[INPUT RECORDS]
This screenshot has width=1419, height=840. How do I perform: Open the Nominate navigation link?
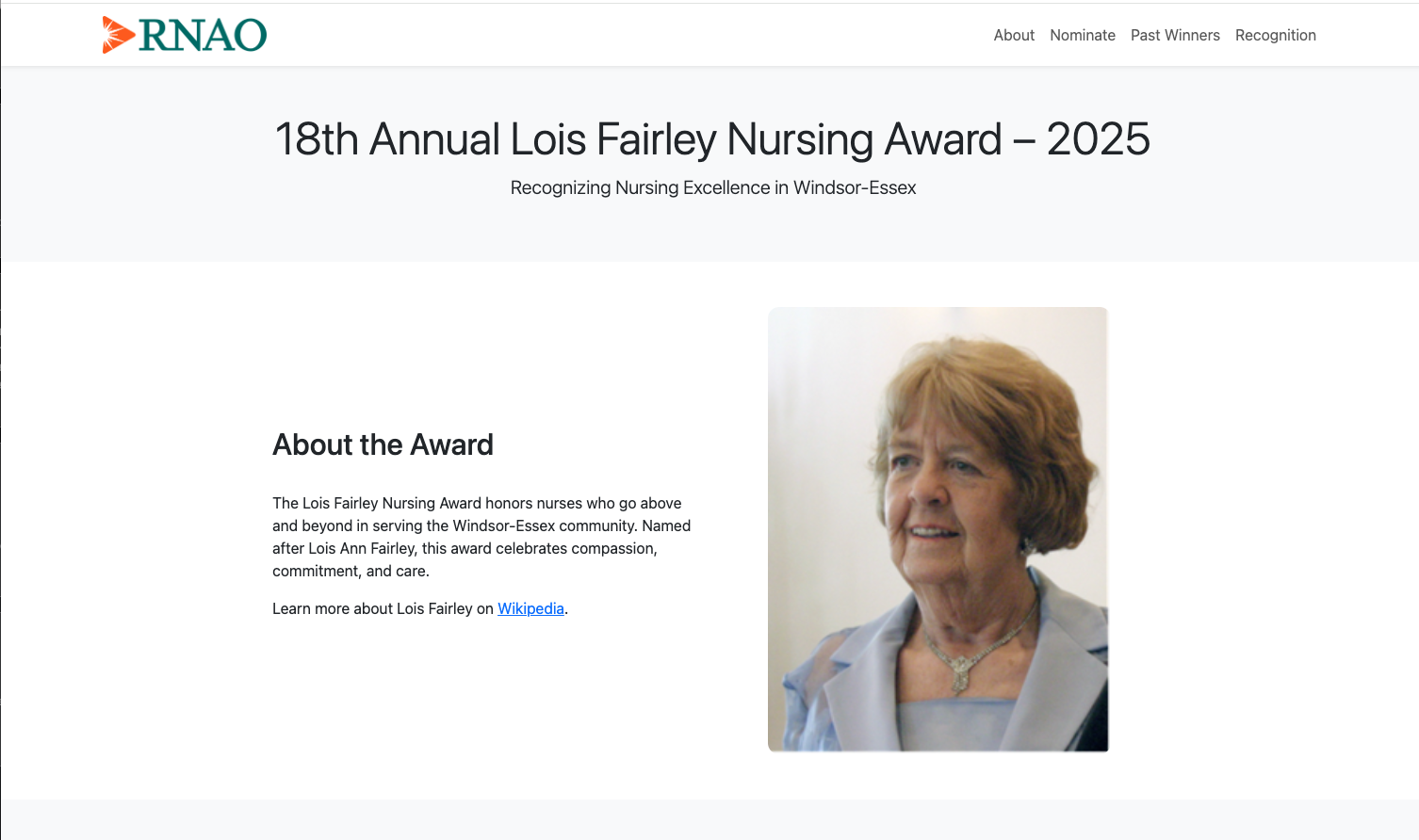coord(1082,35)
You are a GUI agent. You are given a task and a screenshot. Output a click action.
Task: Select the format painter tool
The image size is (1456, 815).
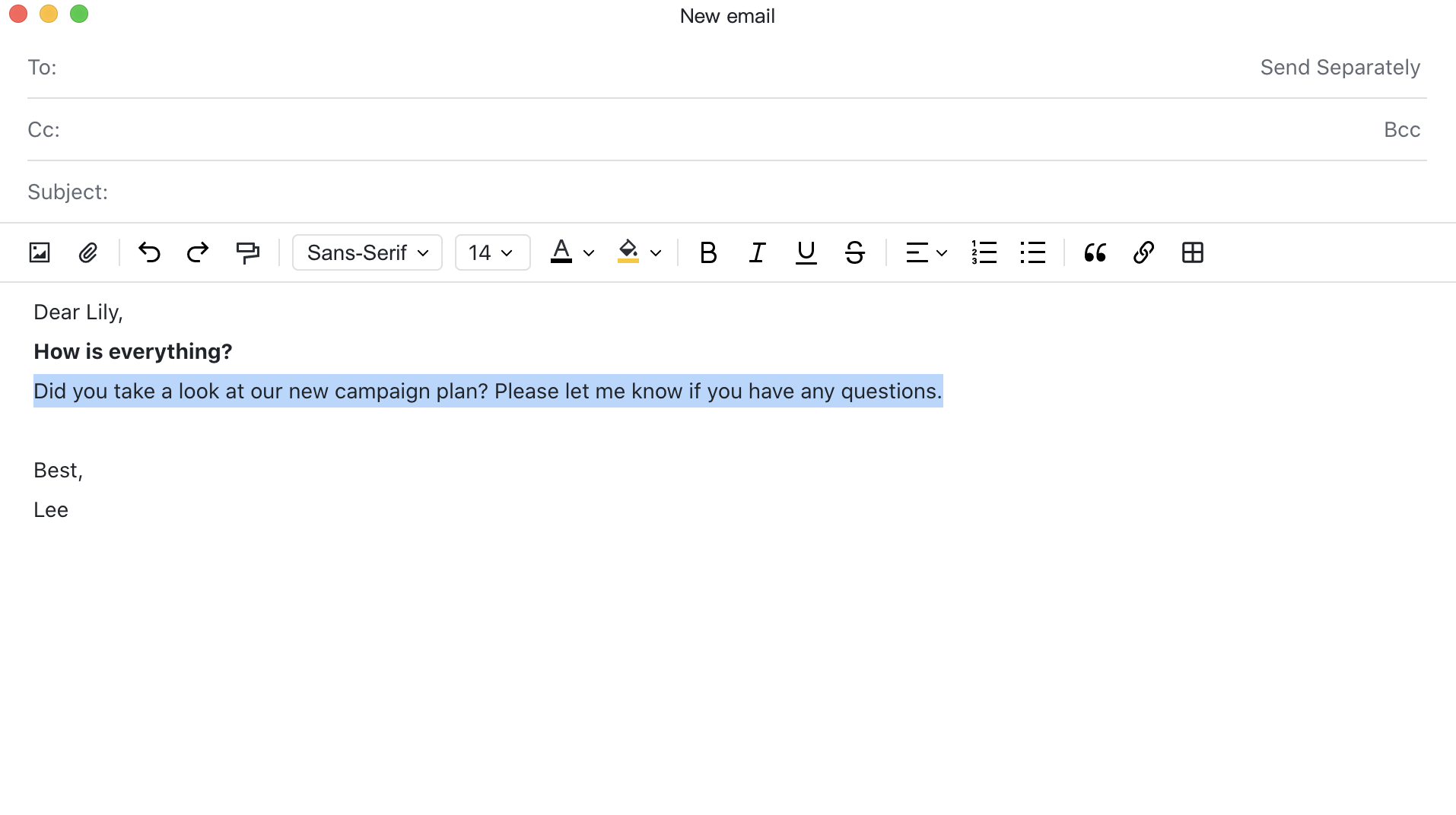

[REQUIRED ACTION] Every entry belongs in the answer exactly as written, but no picture does.

[EXPECTED OUTPUT]
This screenshot has width=1419, height=840. How do I perform: Open the Nominate navigation link?
coord(1082,35)
You are a GUI agent. You are given a task and a screenshot. Output a click action.
Task: Select the format painter tool
The image size is (1456, 815).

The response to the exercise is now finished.